La Présidente et une rapporteure regrettent que le Parlement slovaque s’oppose à ratifier la Convention d’Istanbul

« Nous regrettons d’apprendre l’opposition renouvelée du Parlement de la République slovaque à ratifier la Convention du Conseil de l’Europe sur la prévention et la lutte contre la violence à l’égard des femmes, y compris la violence domestique (Convention d’Istanbul) », ont déclaré aujourd’hui Liliane Maury Pasquier, Présidente de l’Assemblée parlementaire du Conseil de l’Europe (APCE) et Béatrice Fresko-Rolfo (Monaco, ALDE), rapporteure générale de l’Assemblée sur la violence à l’égard des femmes.

« La Convention d’Istanbul est à ce jour le plus ambitieux traité international destiné à lutter contre la violence à l’égard des femmes, une grave violation des droits humains. La non-ratification par un Etat de cette convention signifie que cet Etat ne portera pas sa législation au niveau des standards promus par la Convention d’Istanbul, qui sont à ce jour les plus avancés pour lutter contre les violences à l’égard des femmes.

Cela signifie par conséquent moins de protection pour les femmes et les enfants victimes de violence, moins de mesures de prévention de la violence à l’égard des femmes et moins de services d’aide aux victimes, moins de suivi des auteurs de violences et moins de condamnations à leur encontre. Finalement, cela signifie pour l’Etat qu’il ne pourra pas bénéficier d’une forte coopération internationale et échanger des bonnes pratiques permettant de relever ces défis et de mettre ainsi fin aux violences à l’égard des femmes et aux violences domestiques », ont-elles ajouté.

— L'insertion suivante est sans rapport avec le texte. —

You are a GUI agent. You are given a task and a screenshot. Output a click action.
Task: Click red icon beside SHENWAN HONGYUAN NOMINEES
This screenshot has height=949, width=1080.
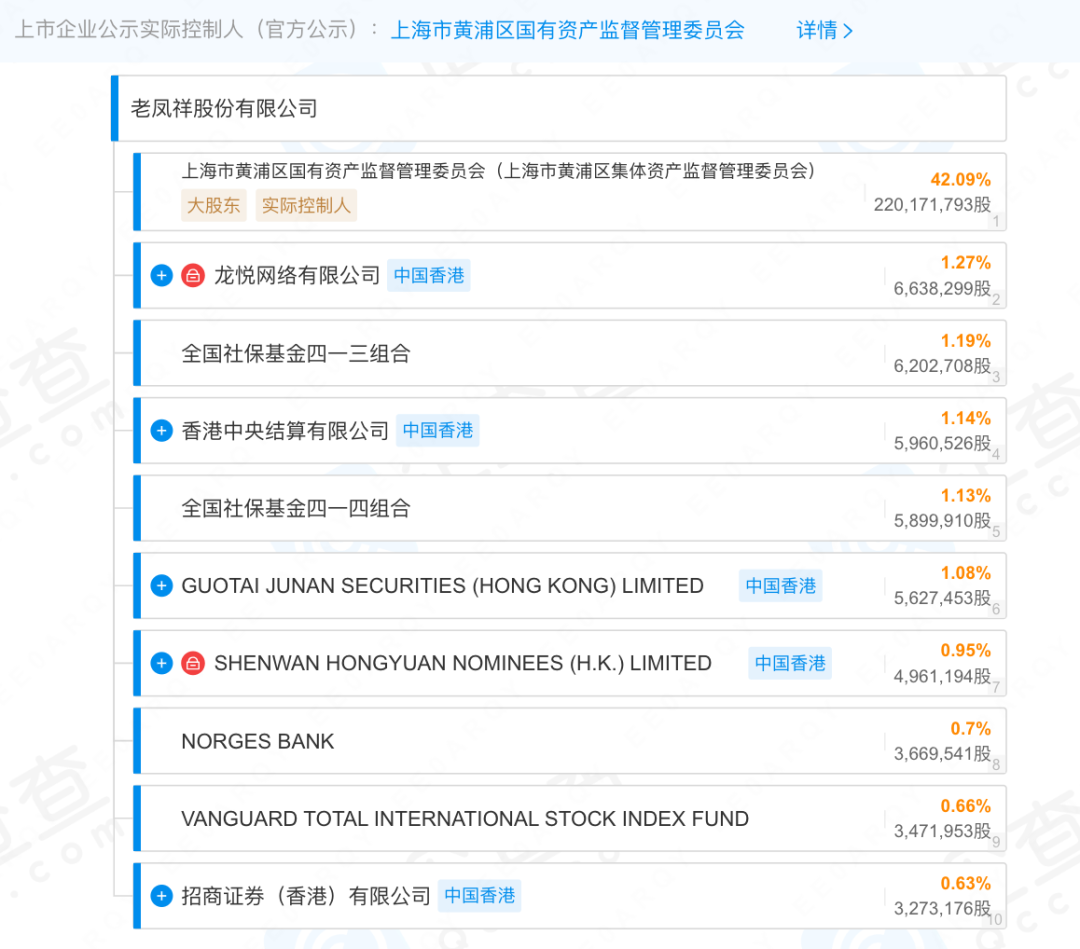[x=193, y=663]
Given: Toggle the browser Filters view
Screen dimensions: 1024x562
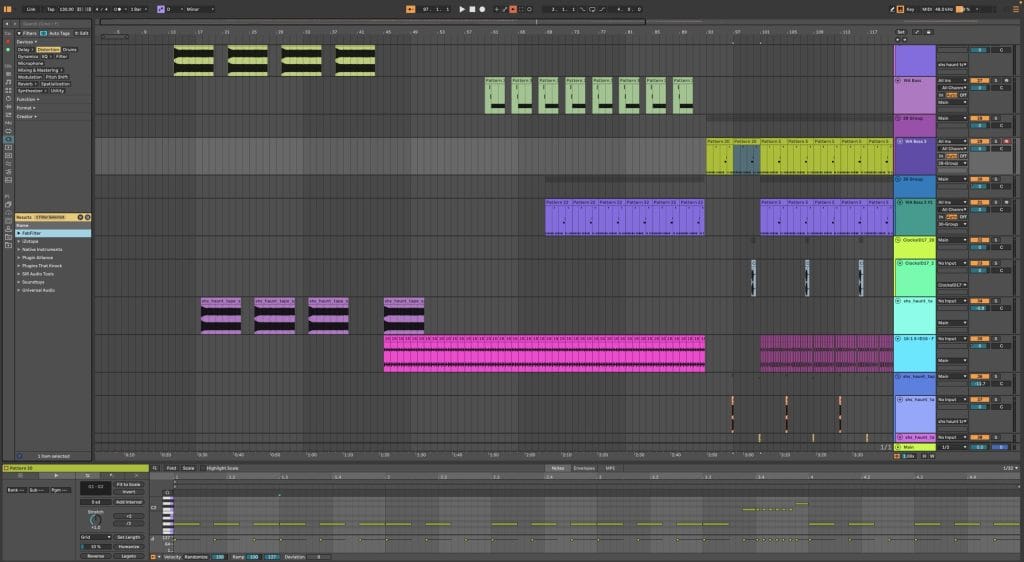Looking at the screenshot, I should (x=29, y=33).
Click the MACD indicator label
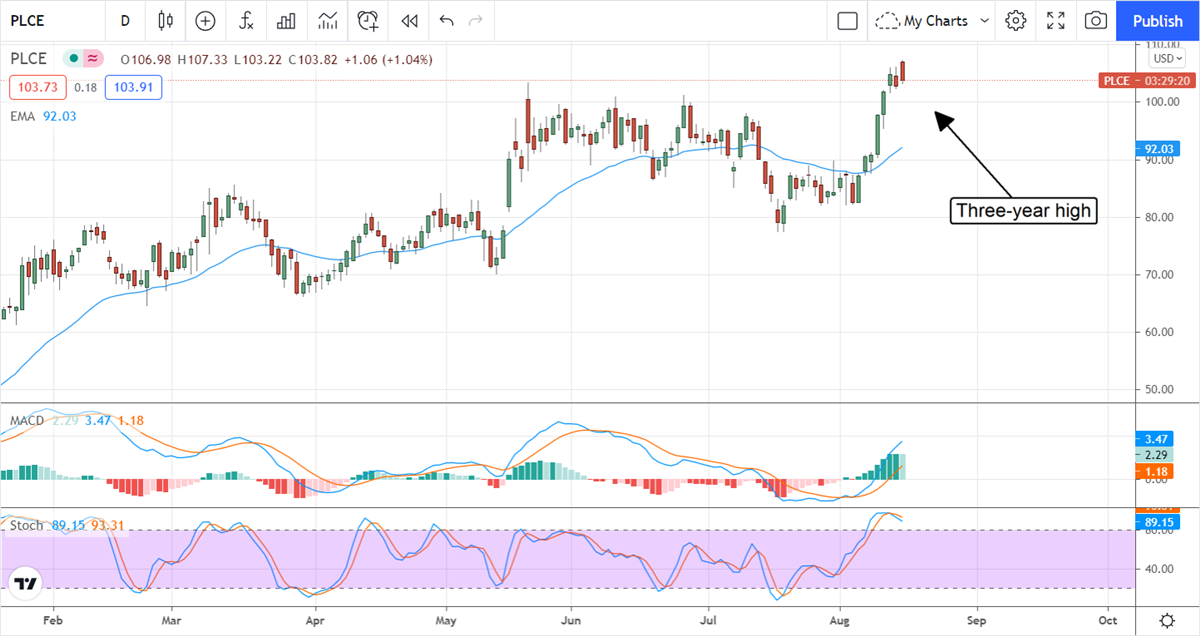This screenshot has width=1200, height=636. click(x=27, y=420)
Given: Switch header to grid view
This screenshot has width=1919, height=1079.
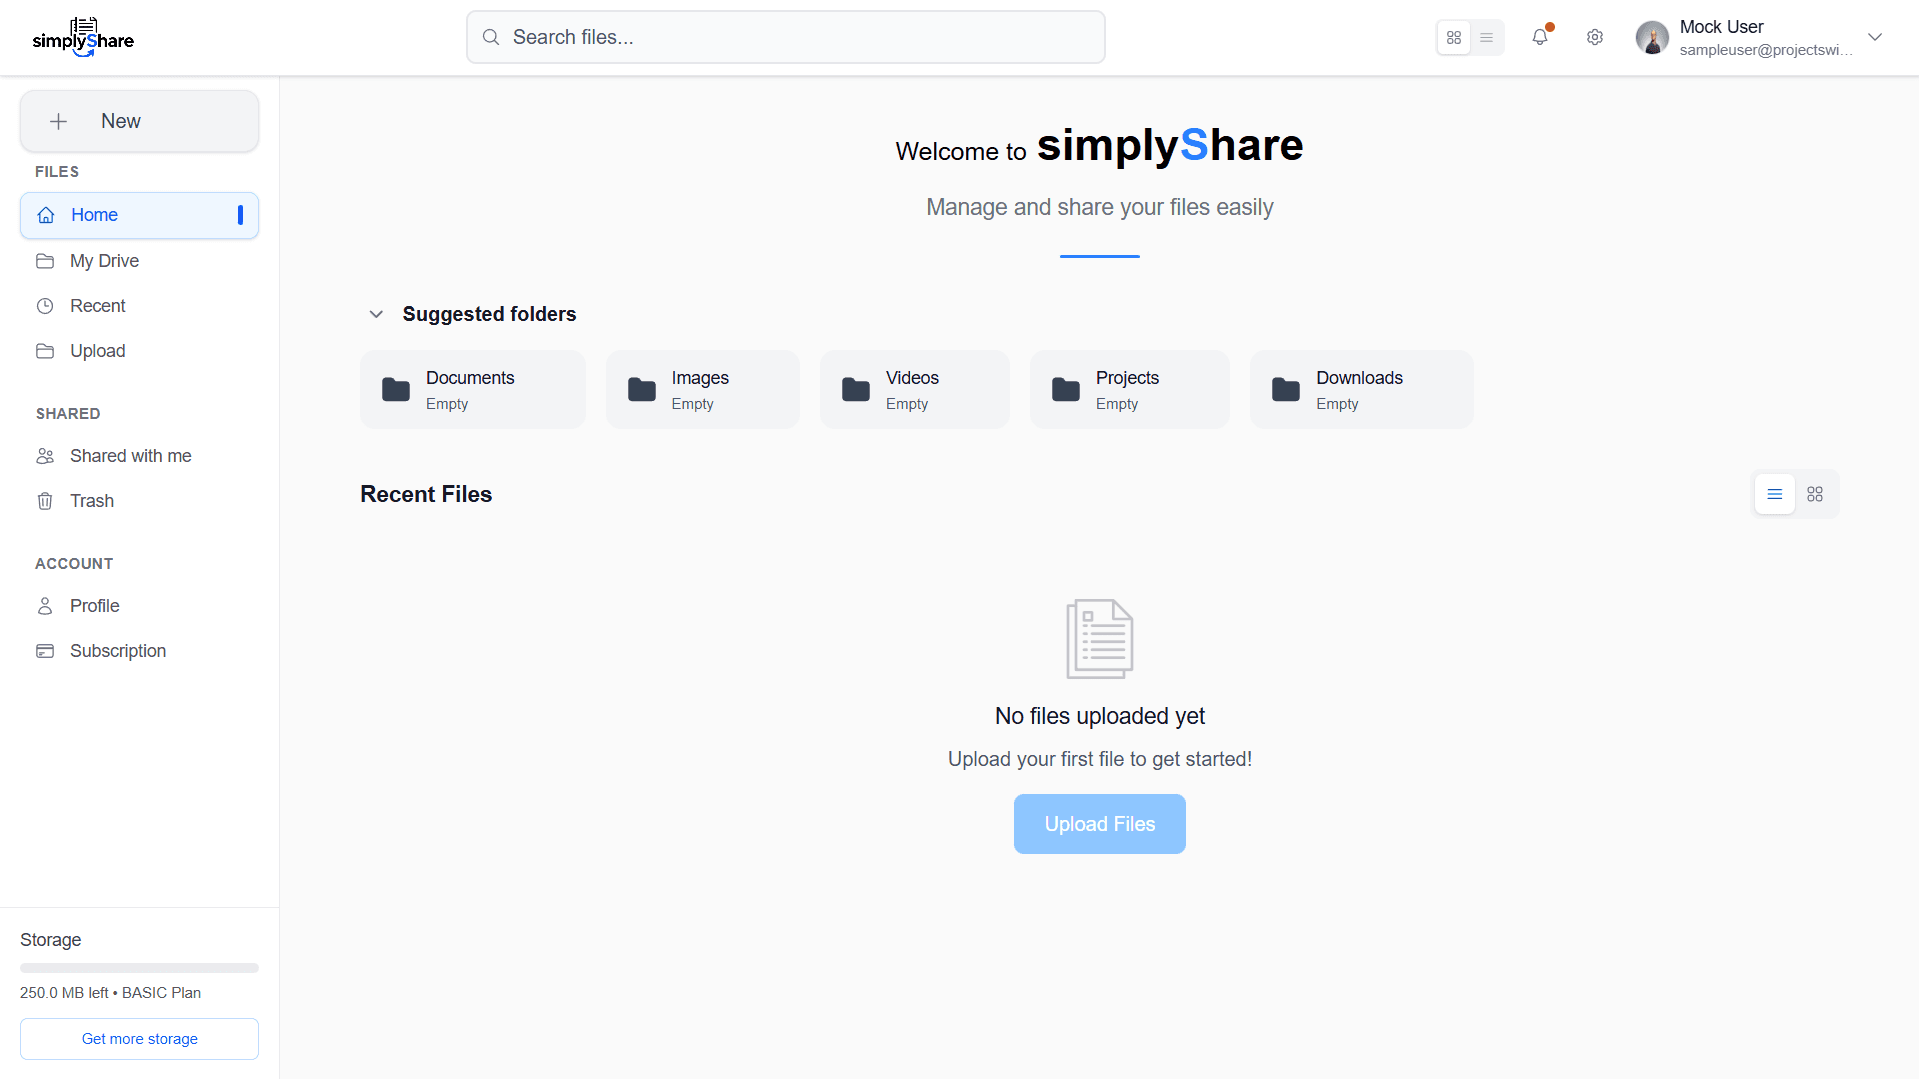Looking at the screenshot, I should 1454,38.
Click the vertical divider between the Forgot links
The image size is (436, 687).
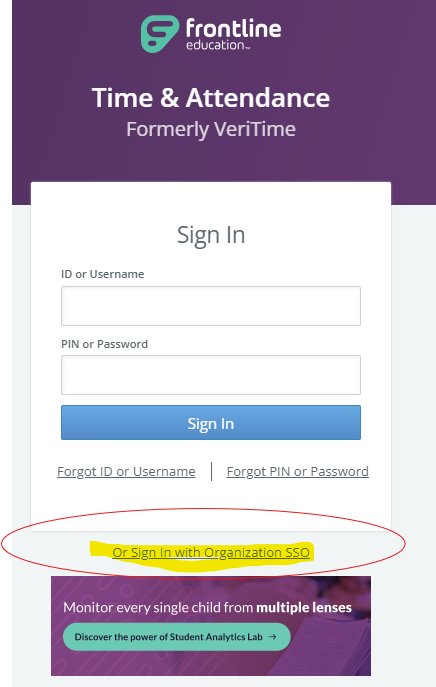pos(212,471)
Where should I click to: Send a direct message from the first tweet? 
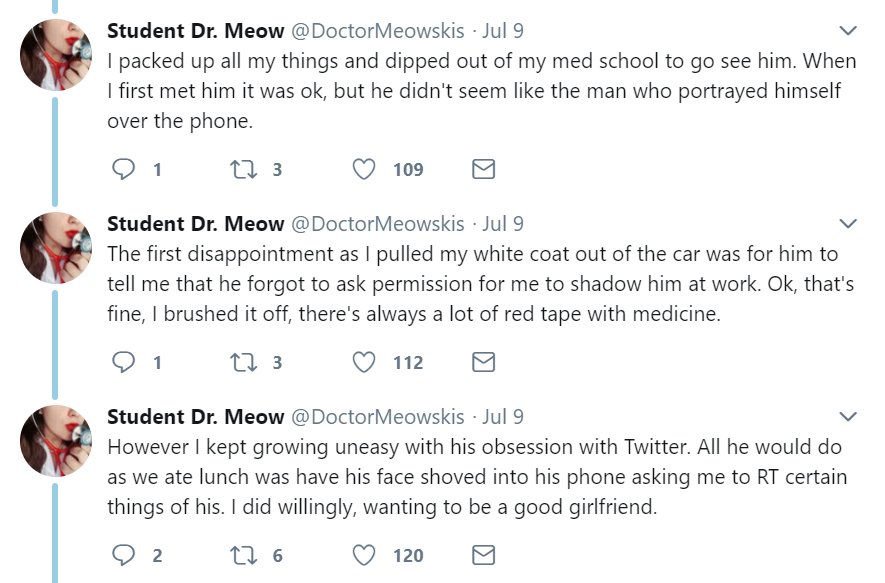482,169
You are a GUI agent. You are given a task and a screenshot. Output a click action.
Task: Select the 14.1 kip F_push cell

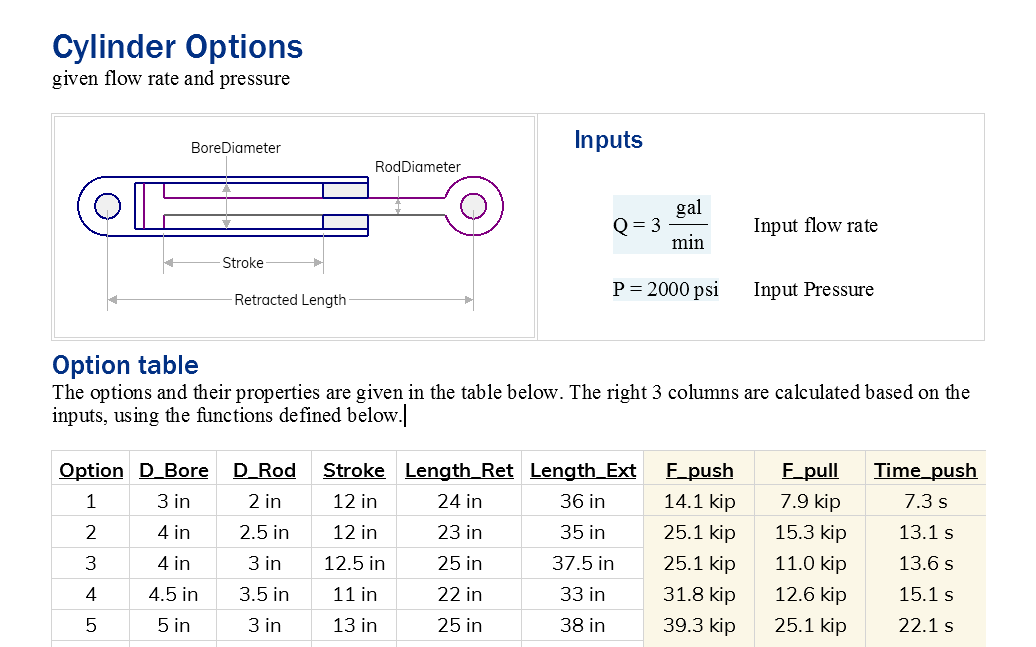pyautogui.click(x=699, y=501)
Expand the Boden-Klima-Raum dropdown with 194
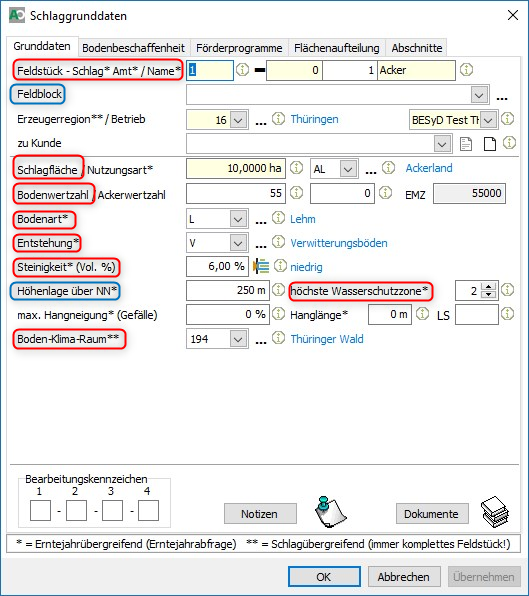 click(x=238, y=339)
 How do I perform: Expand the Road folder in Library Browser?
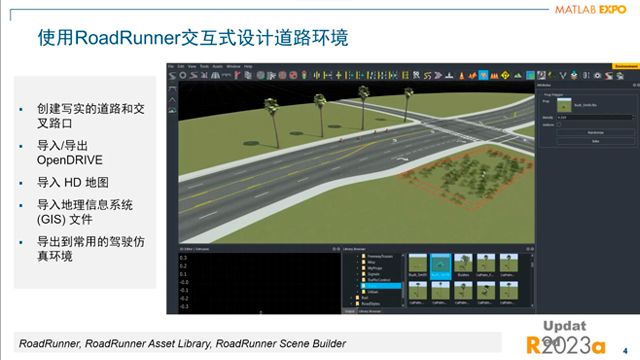351,298
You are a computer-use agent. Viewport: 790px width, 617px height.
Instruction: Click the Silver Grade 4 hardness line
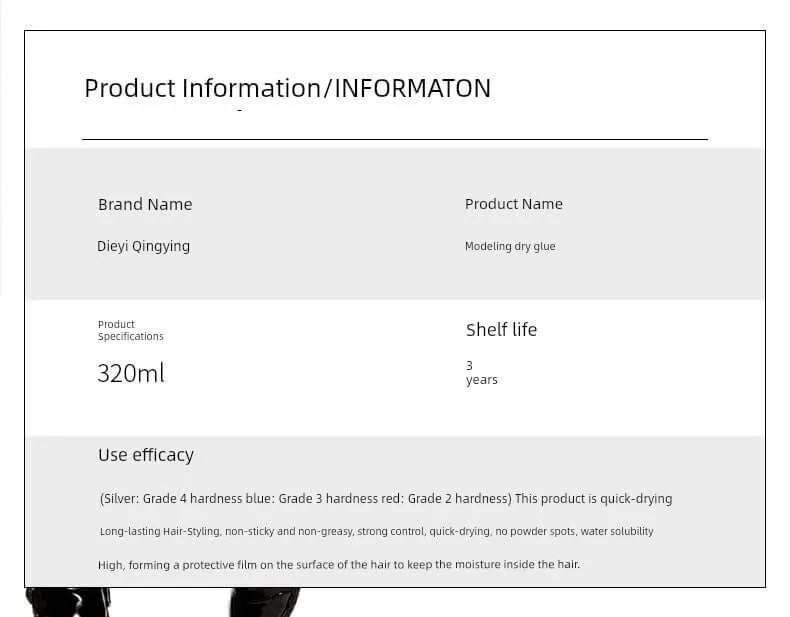coord(386,499)
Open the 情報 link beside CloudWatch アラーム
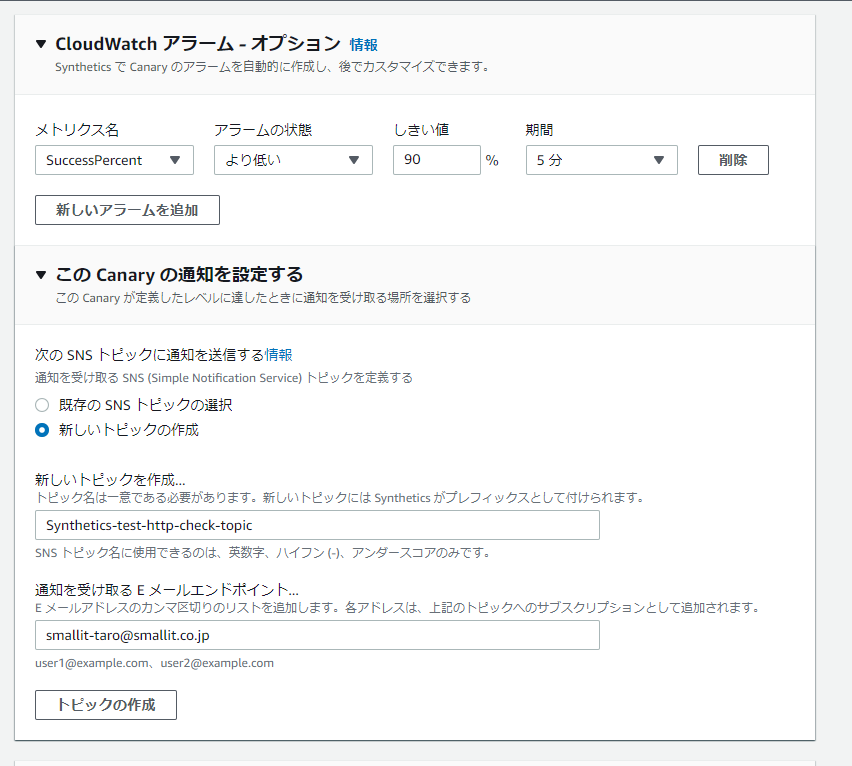Screen dimensions: 852x766 [363, 45]
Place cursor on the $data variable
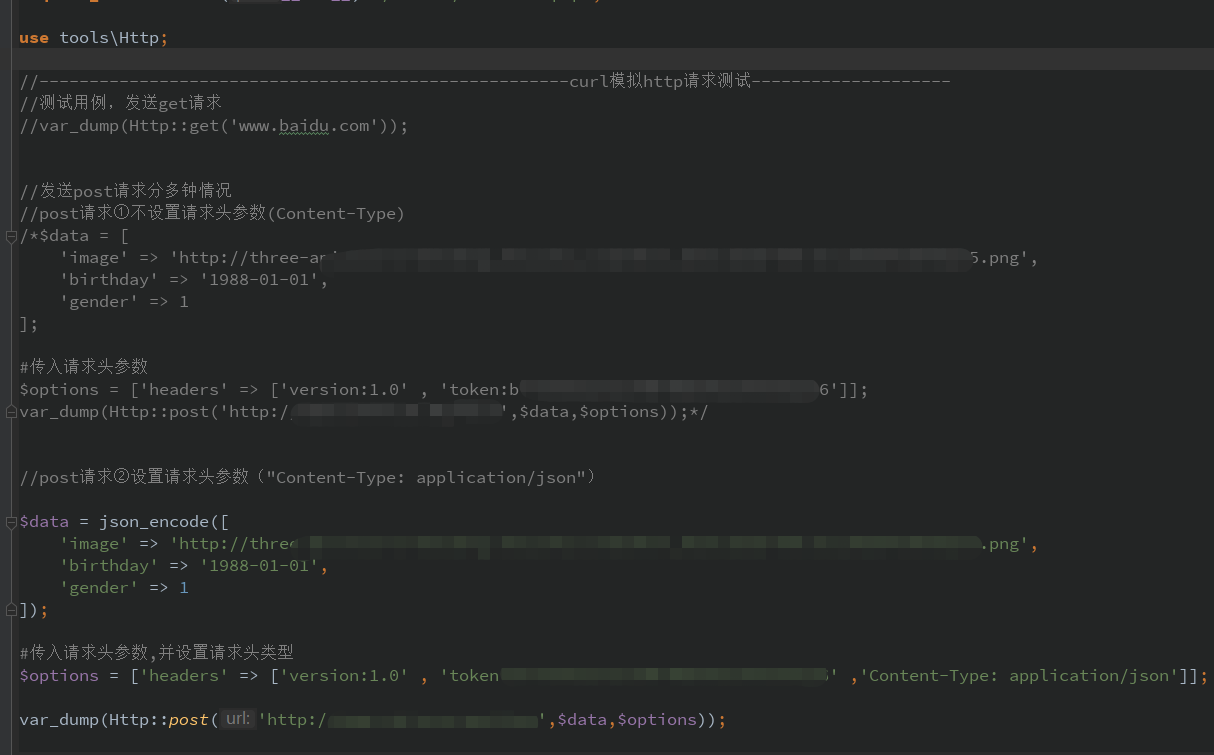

« En tant que Présidente de l’Assemblée parlementaire et rapporteure générale sur la violence à l’égard des femmes, nous tenons à rappeler que l’APCE est toujours prête à coopérer avec les parlements nationaux. Nous appelons le parlement slovaque à profiter de cette opportunité et de notre volonté de travailler ensemble pour mieux appréhender la portée de la Convention d’Istanbul, l’importance de sa ratification et de sa mise en œuvre, ainsi que son très grand potentiel positif pour toutes les femmes victimes de violences », ont-elles conclu.